Where pictures appear, omit them, and copy exactly only the lines from the start of the listing through the line containing "This screenshot has width=1221, height=479.", both included.

_____

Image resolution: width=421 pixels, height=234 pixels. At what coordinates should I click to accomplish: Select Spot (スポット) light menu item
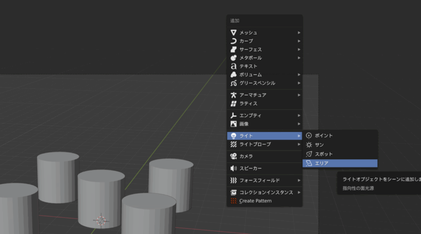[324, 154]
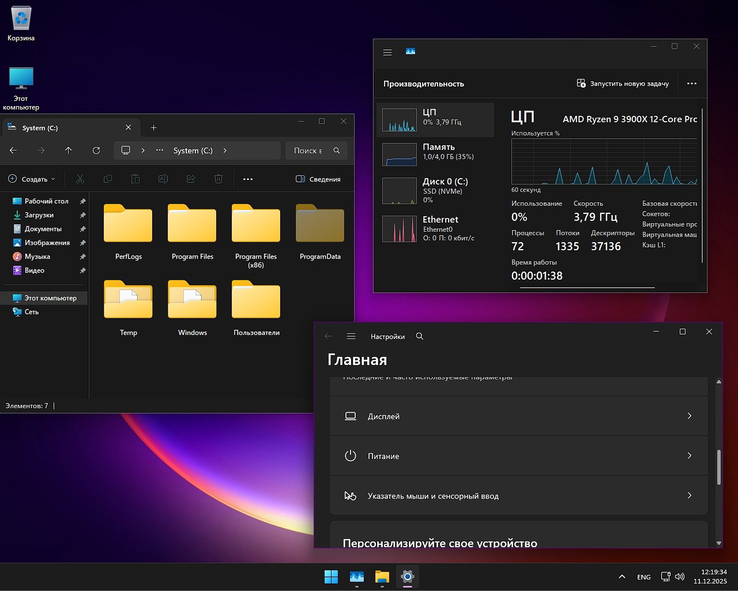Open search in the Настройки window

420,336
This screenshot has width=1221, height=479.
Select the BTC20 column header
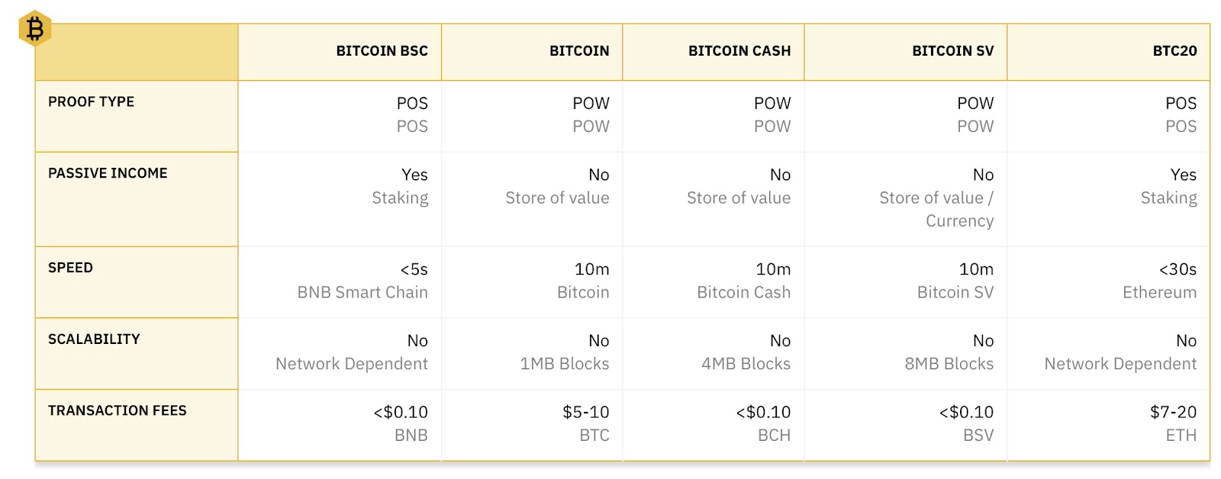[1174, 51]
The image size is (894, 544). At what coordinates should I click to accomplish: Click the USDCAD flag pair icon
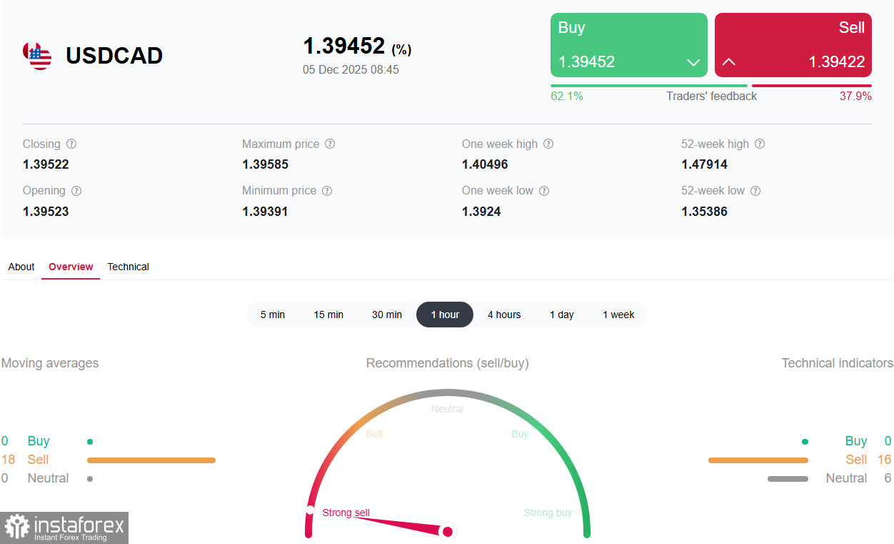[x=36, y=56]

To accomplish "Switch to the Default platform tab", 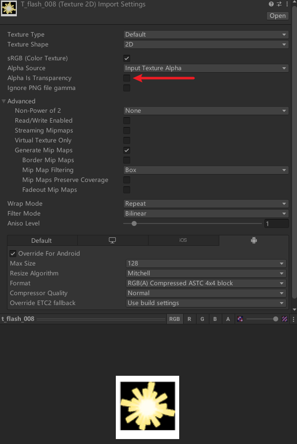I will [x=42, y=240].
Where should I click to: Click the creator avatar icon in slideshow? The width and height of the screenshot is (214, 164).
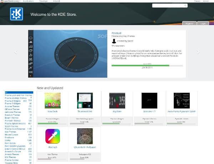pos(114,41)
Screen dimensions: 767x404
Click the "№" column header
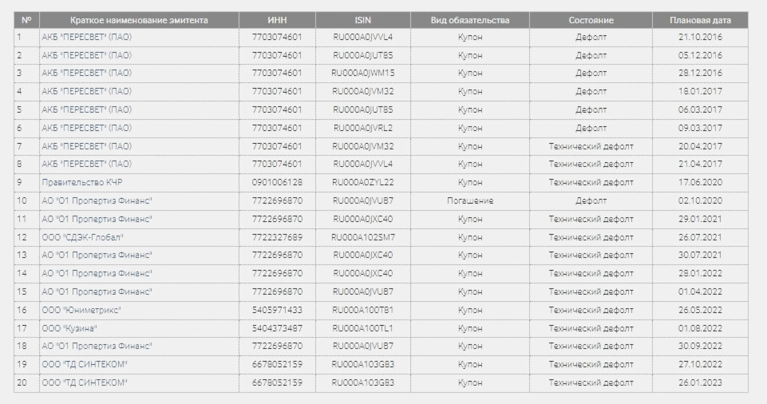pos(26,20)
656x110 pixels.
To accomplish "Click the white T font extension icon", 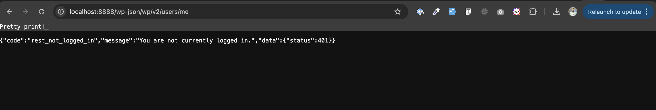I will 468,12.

_____

→ **RESULT**
Image resolution: width=421 pixels, height=234 pixels. At what coordinates should I click to accomplish: Select Spot (スポット) light menu item
[324, 154]
Open search in the Настройки window

420,336
This screenshot has width=1221, height=479.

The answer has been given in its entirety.